# Looking for an online loneliness group



## chessman6500 (Sep 5, 2013)

I need to know if anyone knows about a loneliness support group. I've just about had it with this, and now I need to reach out to others for assistance. Any suggestions would be greatly appreciated.


----------



## Greenleaf62 (Aug 1, 2013)

Like this?

http://www.dailystrength.org/c/Loneliness/support-group


----------



## Alienated (Apr 17, 2013)

There is A Lonely Life Forum, but I though it was stupid, and full of people that deserve to be lonely.


----------



## lde22 (Oct 19, 2009)

My best suggestion is to join meetup.com and try meeting people on there.


----------



## maddyic (Feb 14, 2014)

*Maddyia*

Hi there Chessman. I've just joined this forum and saw your msg.
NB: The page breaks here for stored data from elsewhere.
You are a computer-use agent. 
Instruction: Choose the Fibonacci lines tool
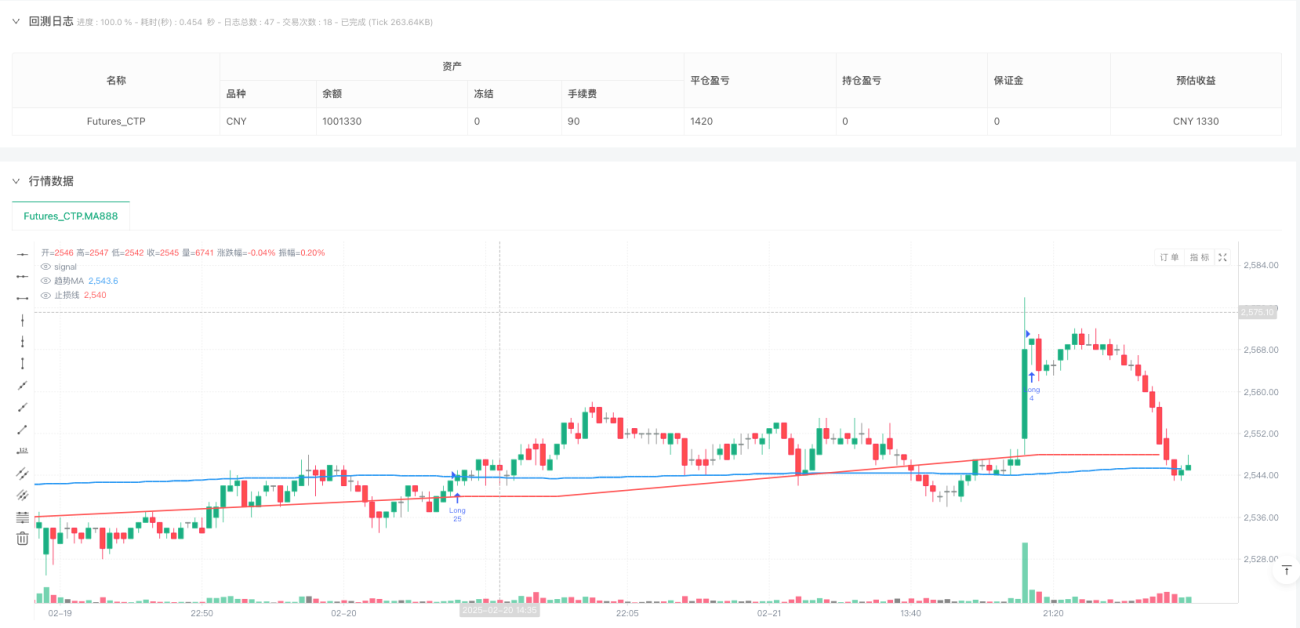(x=22, y=517)
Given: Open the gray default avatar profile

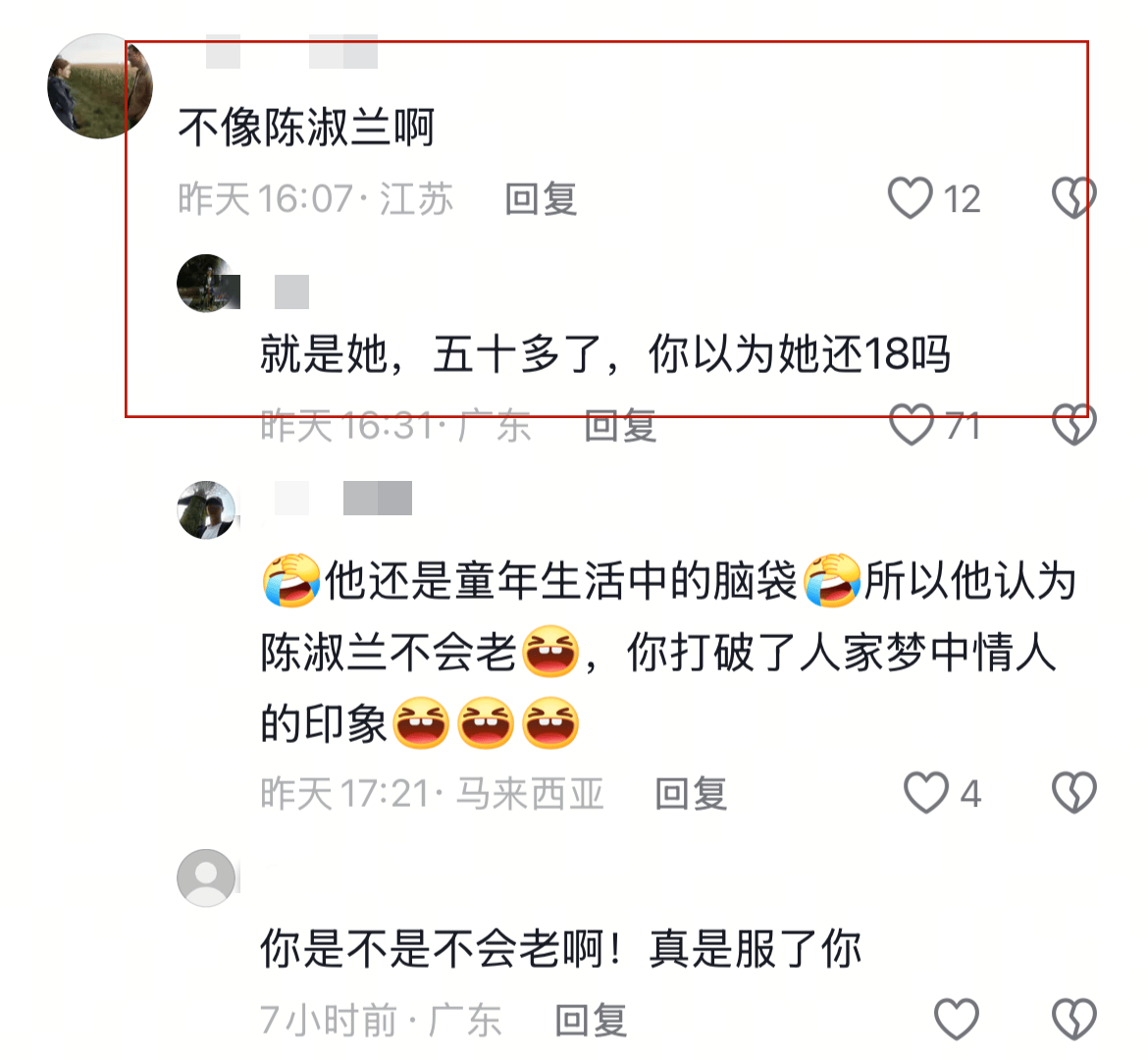Looking at the screenshot, I should pos(206,878).
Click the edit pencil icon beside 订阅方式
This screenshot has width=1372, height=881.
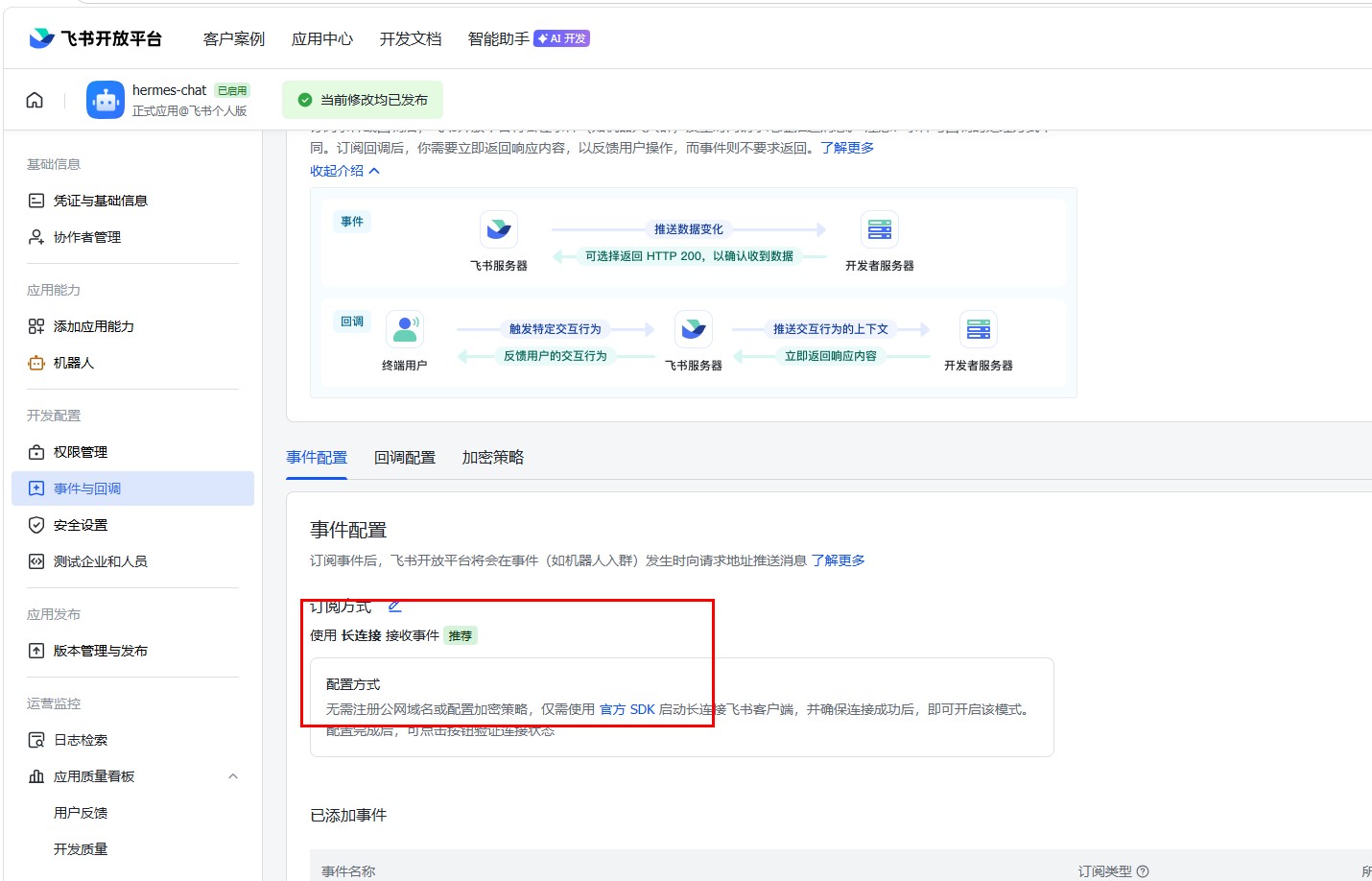coord(394,607)
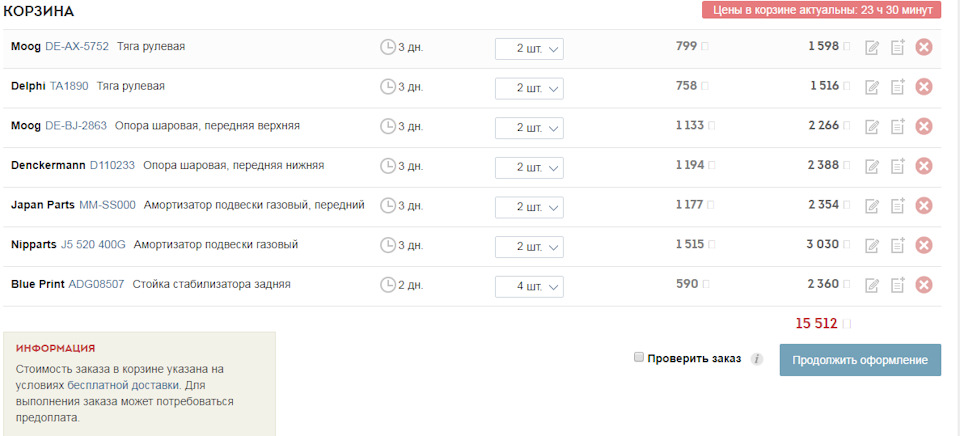The width and height of the screenshot is (960, 436).
Task: Remove Moog DE-AX-5752 from the cart
Action: click(924, 47)
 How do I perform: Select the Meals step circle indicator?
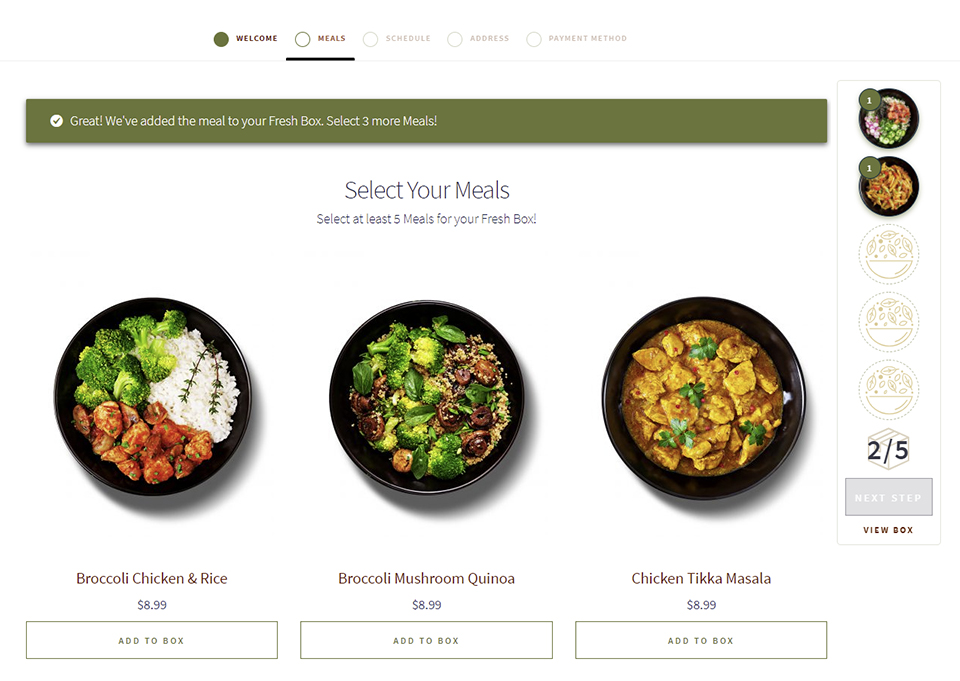click(302, 39)
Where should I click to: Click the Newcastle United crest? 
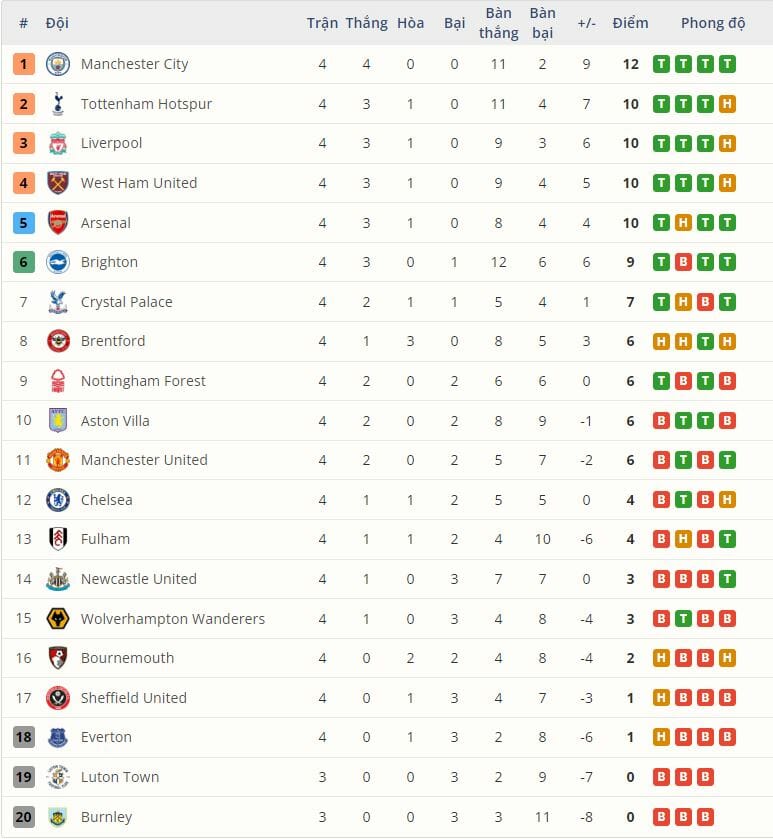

I have mental health problems that prevent me from working and so find myself isolated and lonely. A loneliness club seems like a good idea but I'd have no idea how to go about setting one up. You are brave to admit your loneliness and look for help. If u start a club keep me posted


----------



## ilsr (Aug 29, 2010)

Alienated said:


> There is A Lonely Life Forum, but I though it was stupid, and full of people that deserve to be lonely.


What do you mean by "stupid"? Not necessarily people with SA, but messed up people without SA in the Lonely Life forum?


----------



## thrilla in manila (Jan 31, 2014)

I read A Lonely Life sometimes. The posters there seem sane to me....


----------